Her antagonists have her full attention.

Pelosi speaking at a podium.
House Minority Leader Nancy Pelosi holds a news conference at the Capitol on Nov. 7 following the 2018 midterm elections. Zach Gibson/Getty Images

Following House Democrats’ first full meeting with both their departing members and incoming members-elect, reporters asked Ohio Rep. Tim Ryan—who’s organizing a suddenly serious opposition to Nancy Pelosi’s bid for speaker—whether he and his allies would really follow through with the effort that’s driving such a rift within the caucus, on its first day in charge, during its first vote.

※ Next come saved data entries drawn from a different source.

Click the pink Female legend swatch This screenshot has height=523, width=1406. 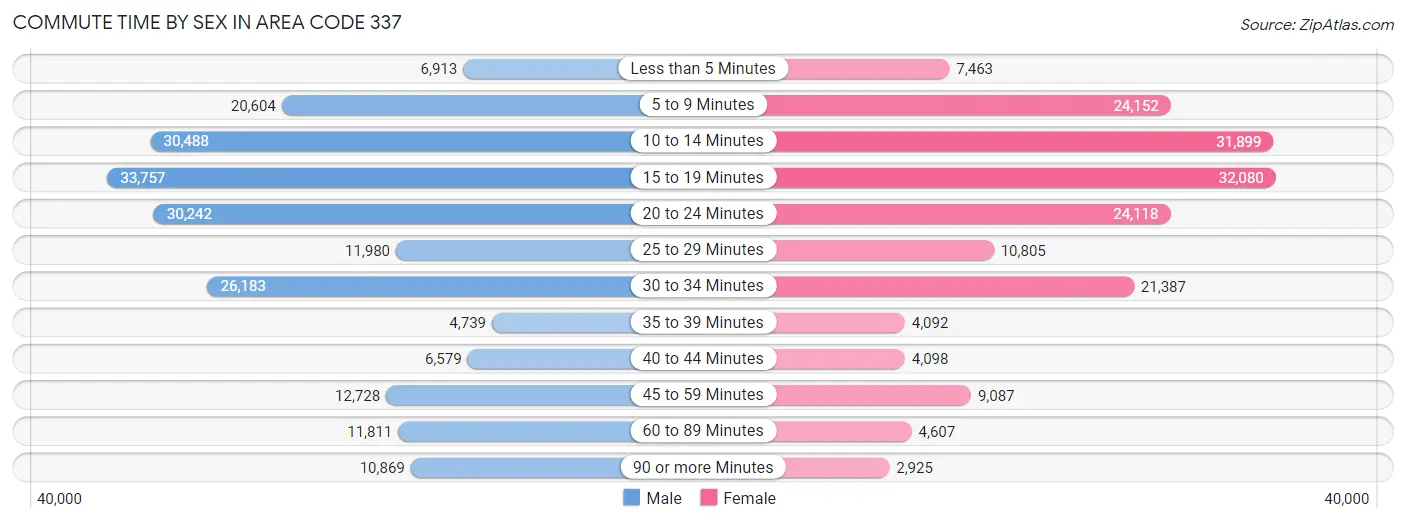pyautogui.click(x=709, y=498)
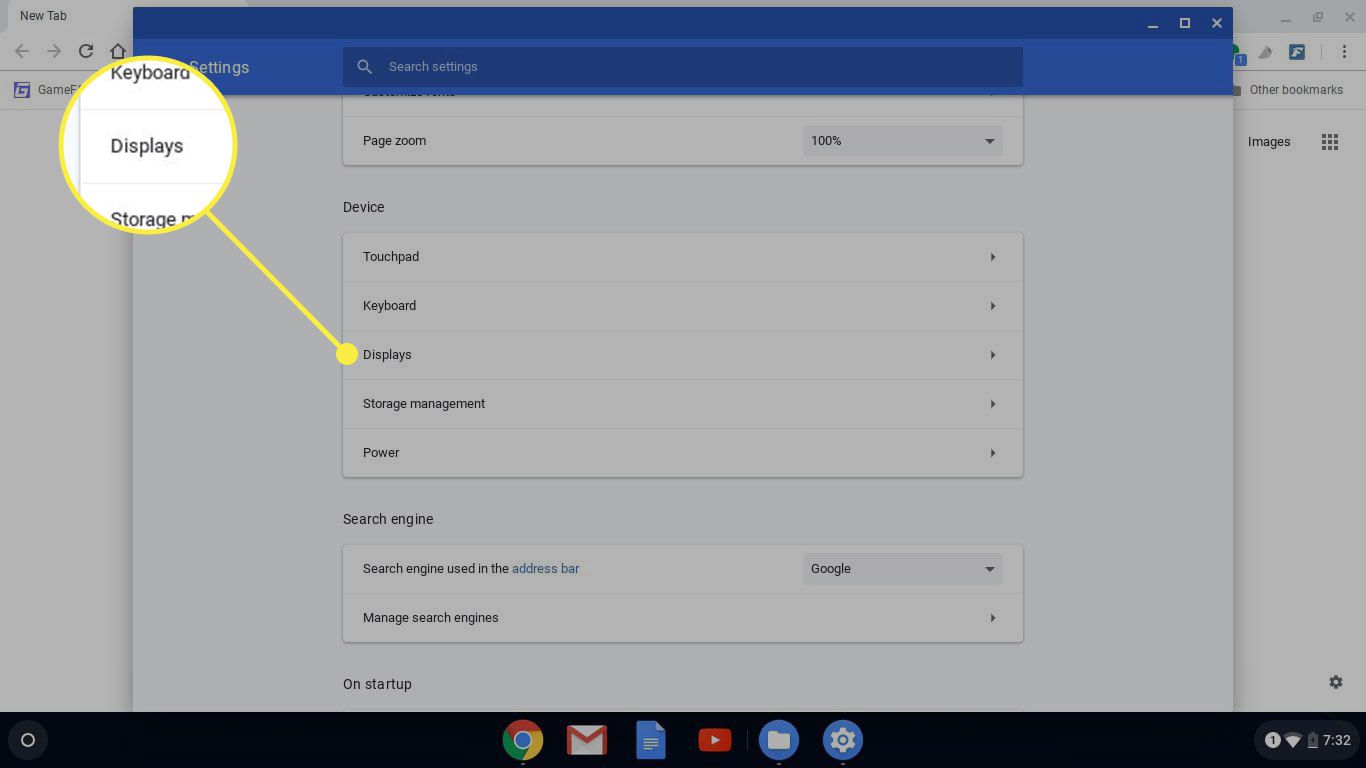Click the Settings gear shelf icon
This screenshot has height=768, width=1366.
click(842, 740)
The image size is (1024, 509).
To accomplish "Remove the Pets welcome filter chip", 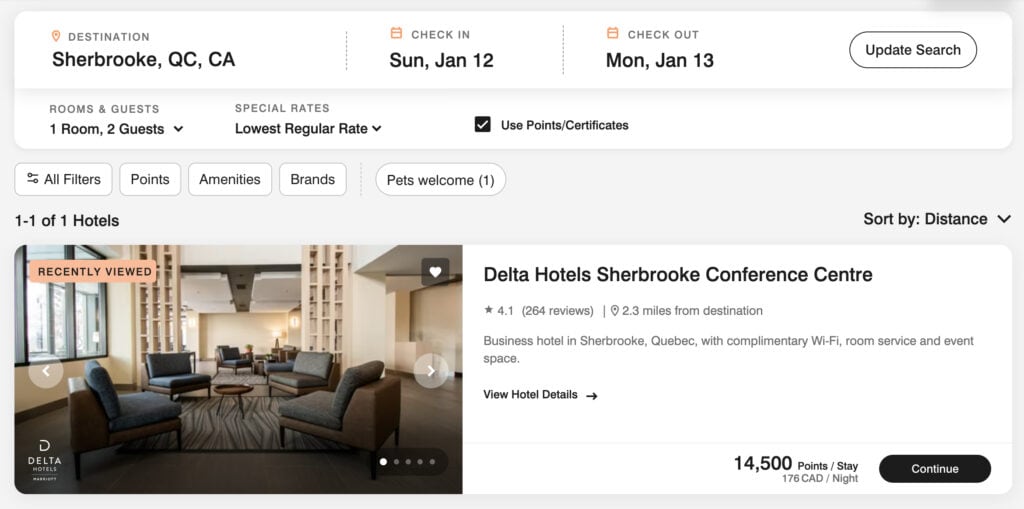I will coord(440,180).
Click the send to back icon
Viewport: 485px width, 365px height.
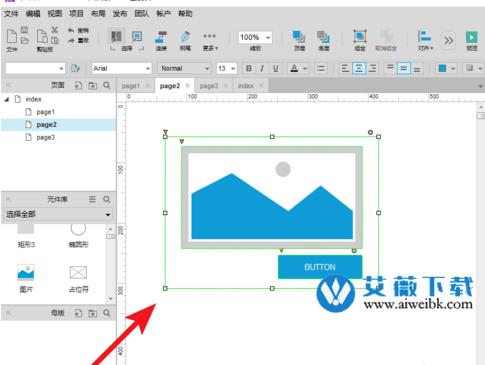tap(323, 37)
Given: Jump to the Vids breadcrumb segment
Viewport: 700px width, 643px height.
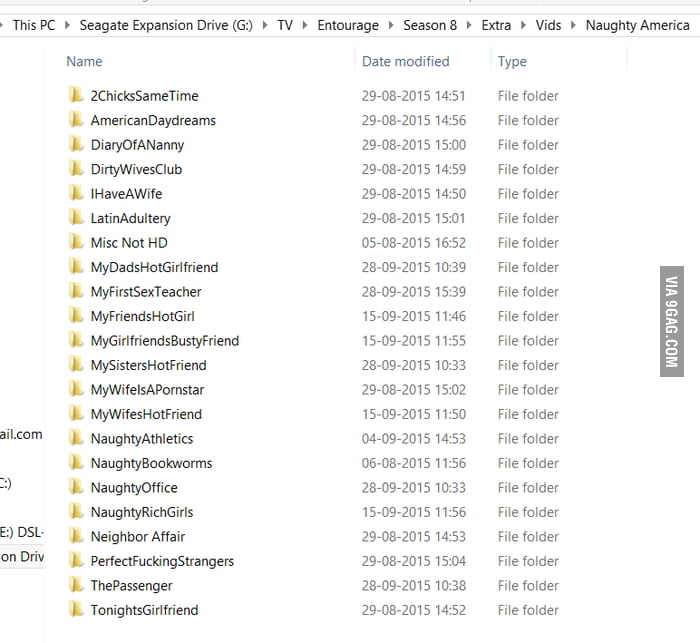Looking at the screenshot, I should (550, 25).
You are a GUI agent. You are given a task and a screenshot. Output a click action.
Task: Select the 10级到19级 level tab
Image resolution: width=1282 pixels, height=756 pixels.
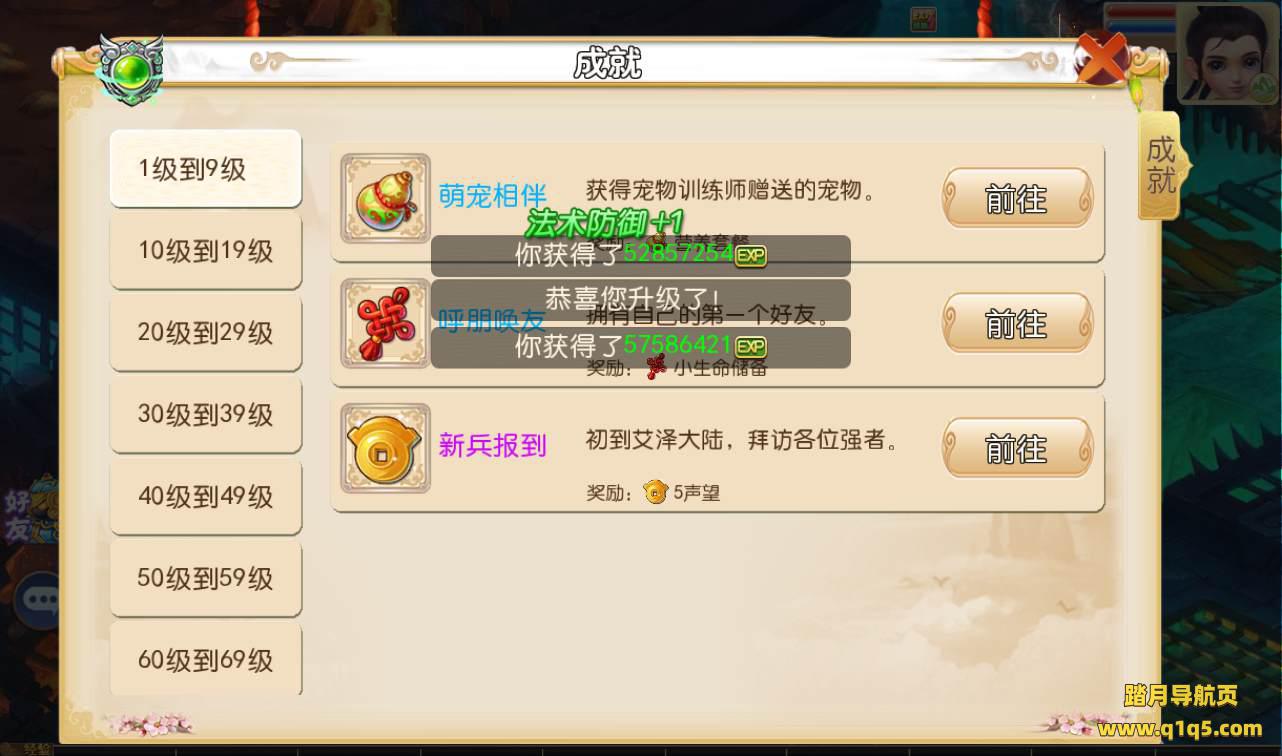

“Yes,” he said. He didn’t miss a beat.

Ryan claims that his group has members numbering in the “mid-20s” who are adamant that they would not support Pelosi in a floor vote for speaker. Of those known publicly, it’s about an even split between incumbents who’ve sought to overthrow Pelosi for years and new members who ran on a pledge not to support her. Since Pelosi can only suffer about 15 or 17 defections, and if this group’s resolve is as firm as its generals insist it is, she would not have the votes. On Tuesday night, Massachusetts Rep. Seth Moulton, one of Pelosi’s most persistent thorns, said with “100 percent” confidence that Pelosi would not have the numbers to become speaker, as did Texas Rep. Filemon Vela.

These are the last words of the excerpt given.